Feature #20163
openIntroduce #bit_count method on Integer
Description
This feature request is to implement a method called #bit_count on Integer that returns the number of ones in the binary representation of the absolute value of the integer.
n = 19
n.bit_count #=> 3
(-n).bit_count #=> 3
This is often useful when you use an integer as a bitmask and want to count how many bits are set.
This would be equivalent to
n.to_s(2).count("1")
However, this can be outperformed by
def bit_count(n)
  count = 0
  while n > 0
    n &= n - 1 # Flip the least significant 1 bit to 0
    count += 1
  end
  count
end
I think this would be a useful addition because it would fit alongside the other bit-related methods defined on integer: #bit_length, #allbits?, #anybits?, #nobits?. Also, when working with bitmasks, a minor upgrade to performance often results in a significant improvement.
Similar methods from other languages:
https://docs.python.org/3/library/stdtypes.html#int.bit_count
https://doc.rust-lang.org/std/primitive.i32.html#method.count_ones
        
          
          Updated by Eregon (Benoit Daloze) almost 2 years ago
          
          
        
        
      
      The name sounds too close to #bit_length, and length and count are often quite close in Ruby
(e.g.
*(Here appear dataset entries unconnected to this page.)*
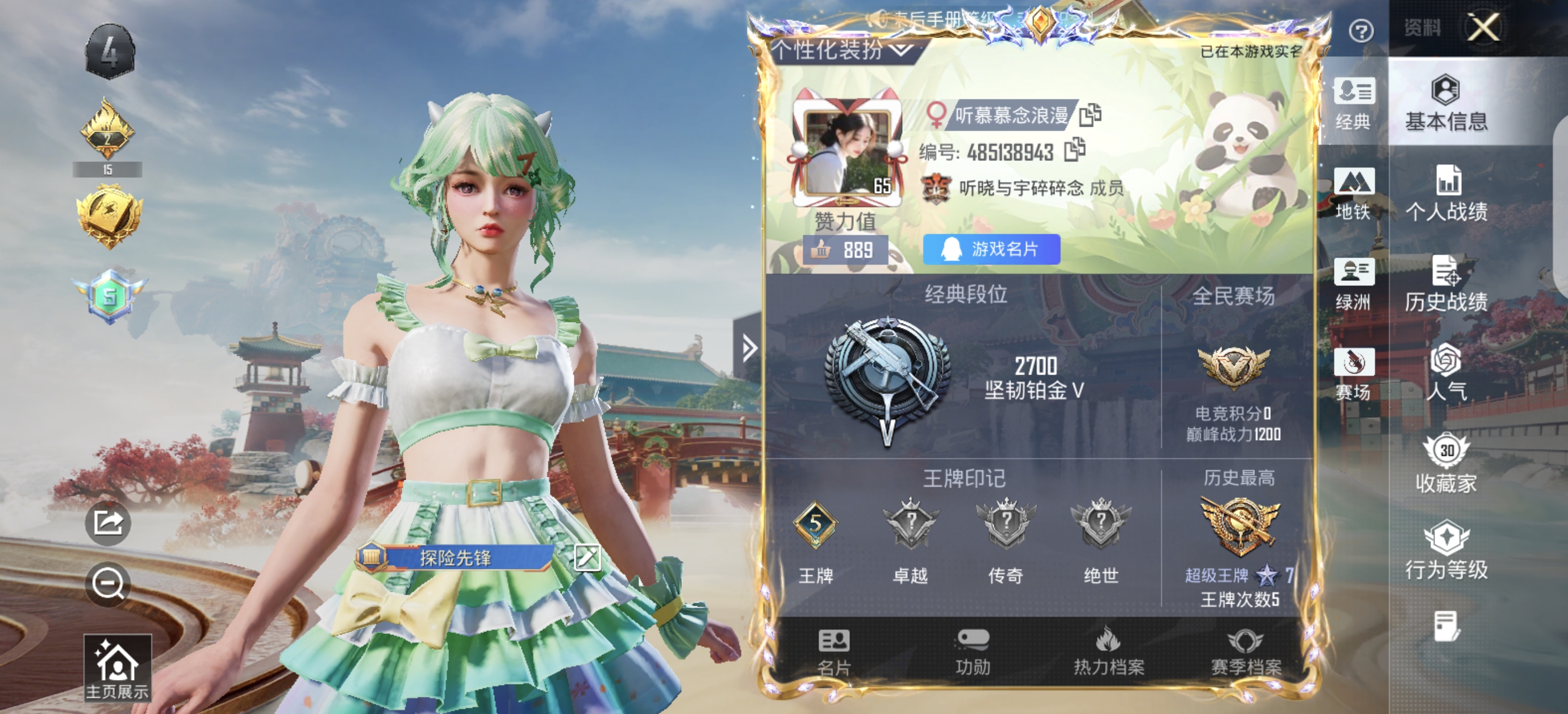Click the zoom-out magnifier button
This screenshot has height=714, width=1568.
(x=109, y=584)
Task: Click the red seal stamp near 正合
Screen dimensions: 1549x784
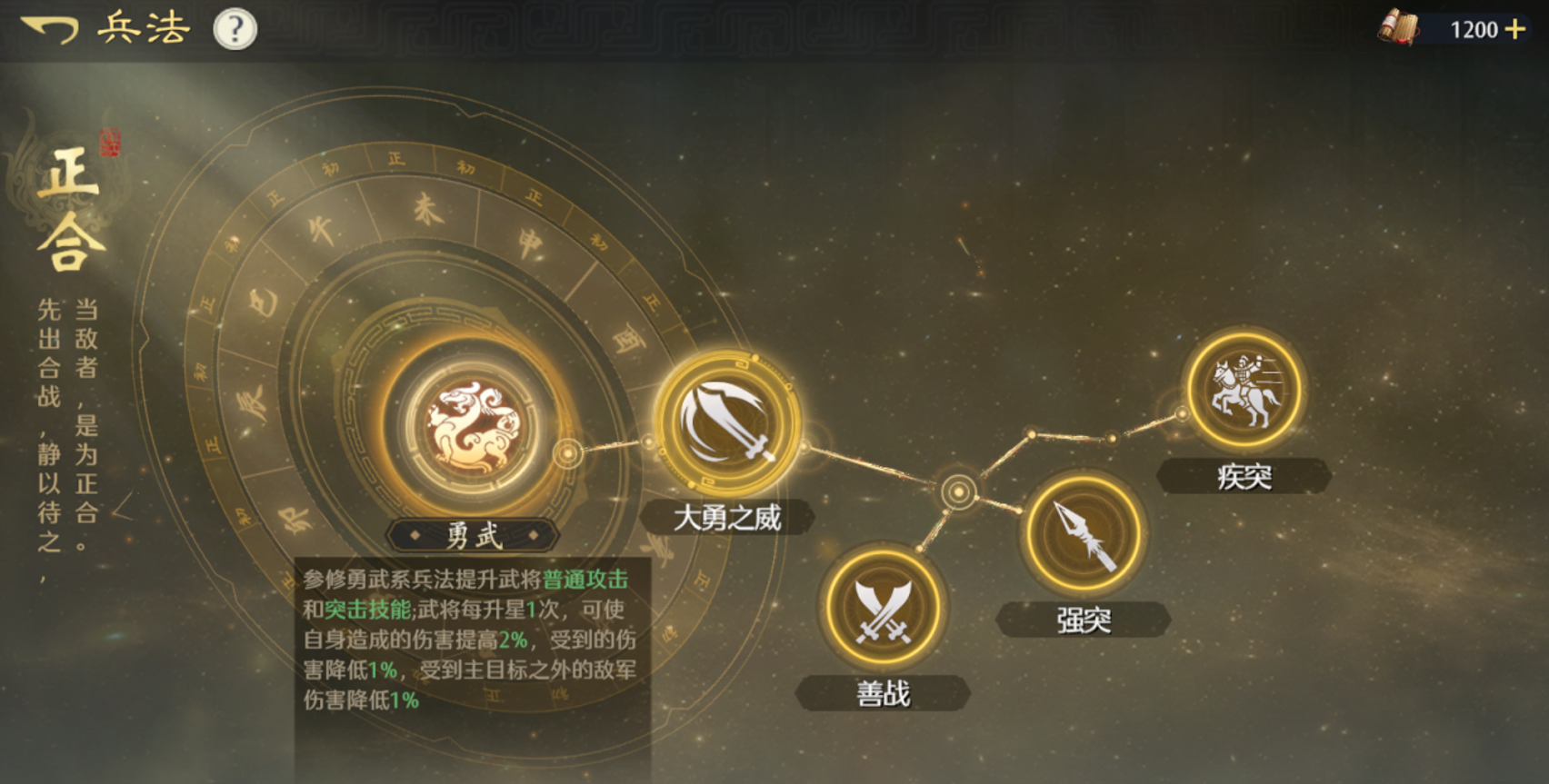Action: [x=111, y=141]
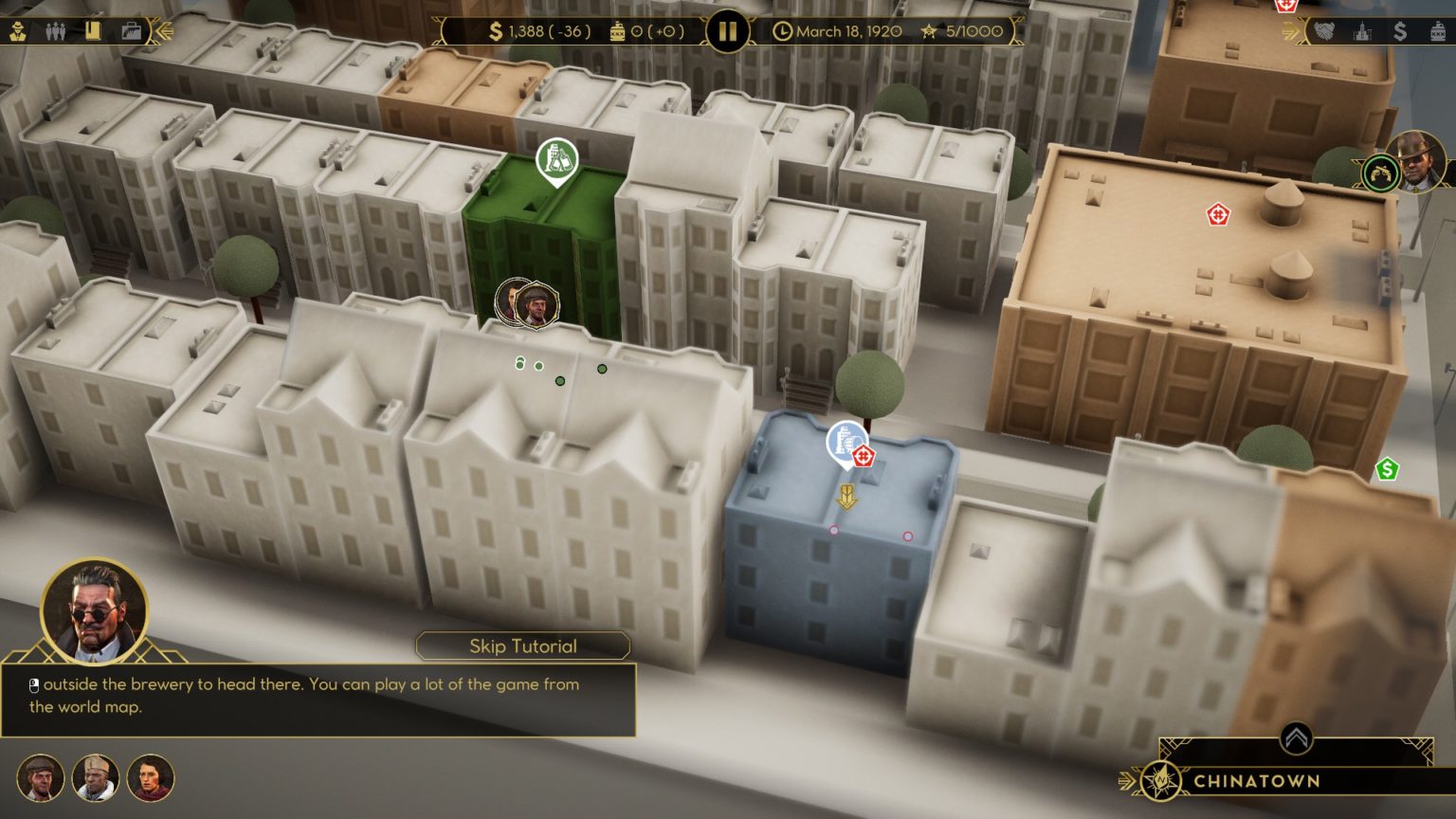
Task: Open the city skyline overview icon
Action: coord(1362,31)
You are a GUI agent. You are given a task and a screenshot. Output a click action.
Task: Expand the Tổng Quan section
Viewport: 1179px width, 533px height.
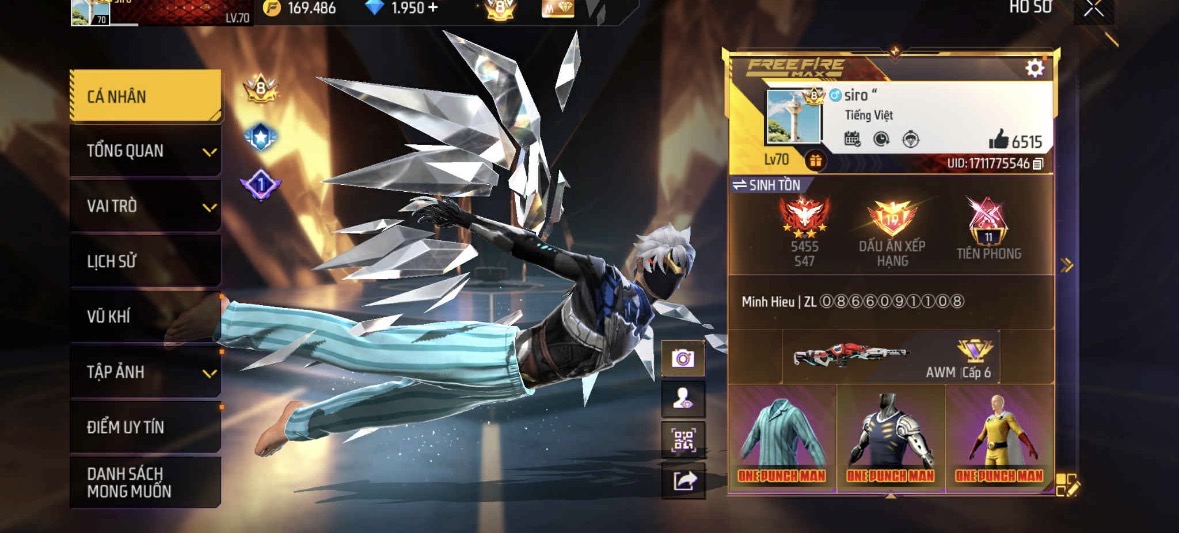(x=145, y=151)
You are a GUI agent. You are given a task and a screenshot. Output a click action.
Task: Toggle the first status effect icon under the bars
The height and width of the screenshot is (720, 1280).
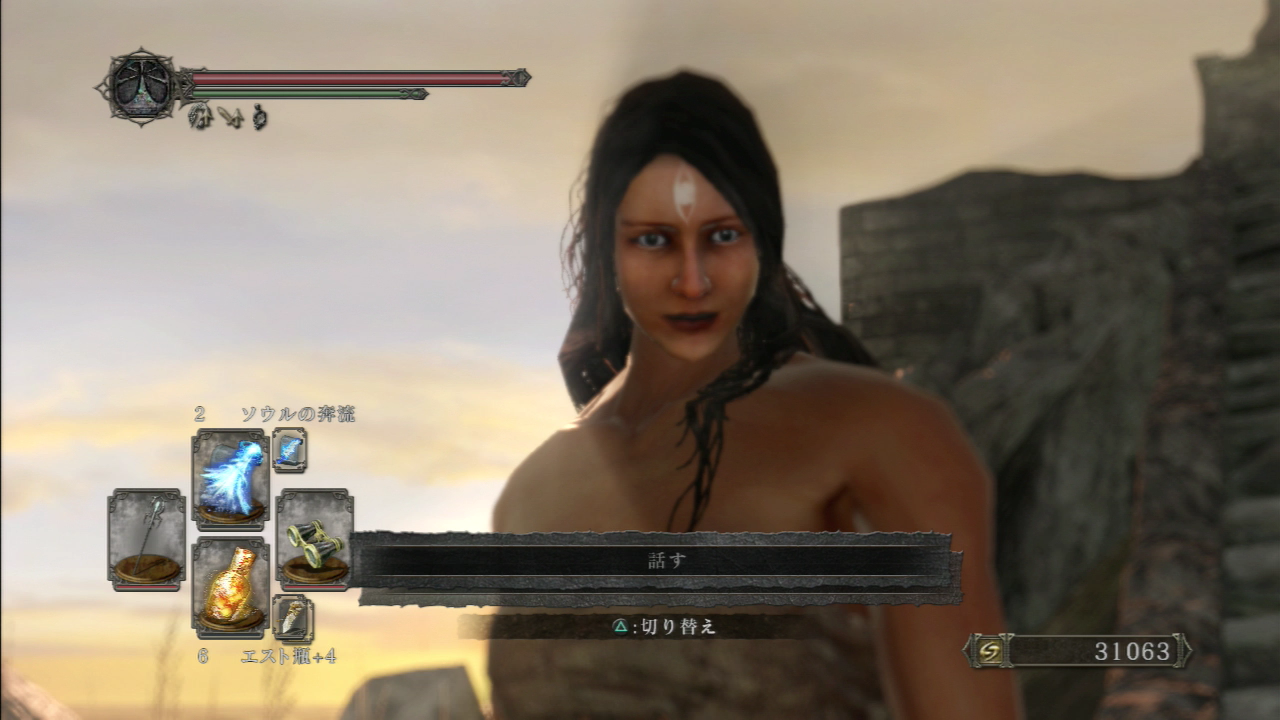point(198,117)
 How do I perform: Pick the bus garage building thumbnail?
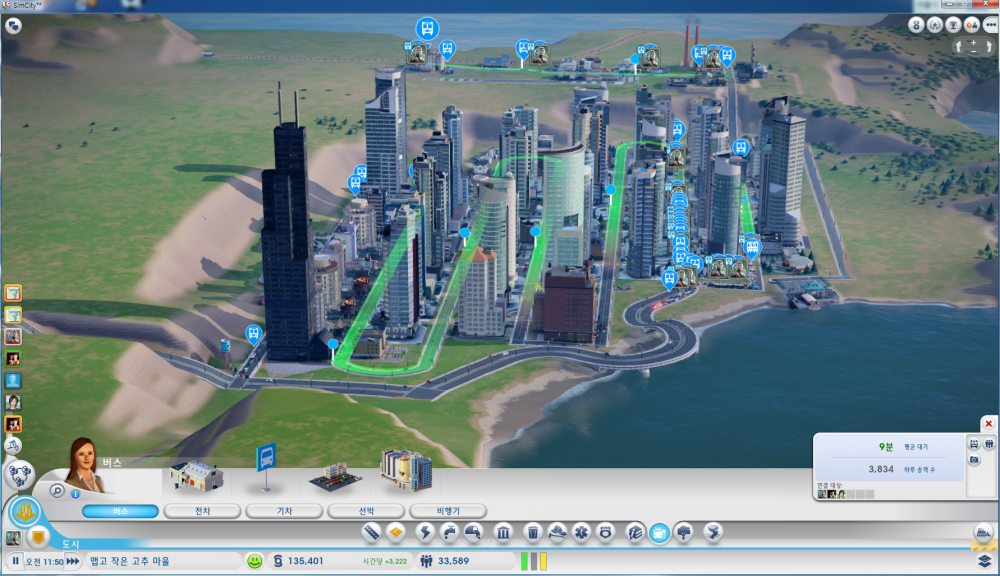[197, 474]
Enumerable#count without arguments is the same as #size/#length after Enumerable#to_a or on an Array, Hash, etc).
I think count_ones is a better name because there is no ambiguity.
popcount might be another common name for it, but that seems less clear unless the term or the assembly instruction is already known.
Also I think abbreviations are in general suboptimal in method names.
        
          
          Updated by shyouhei (Shyouhei Urabe) almost 2 years ago
          
          
        
        
      
      count_ones could be something different from what the OP wants, because (-19).bit_count is expected to be 3.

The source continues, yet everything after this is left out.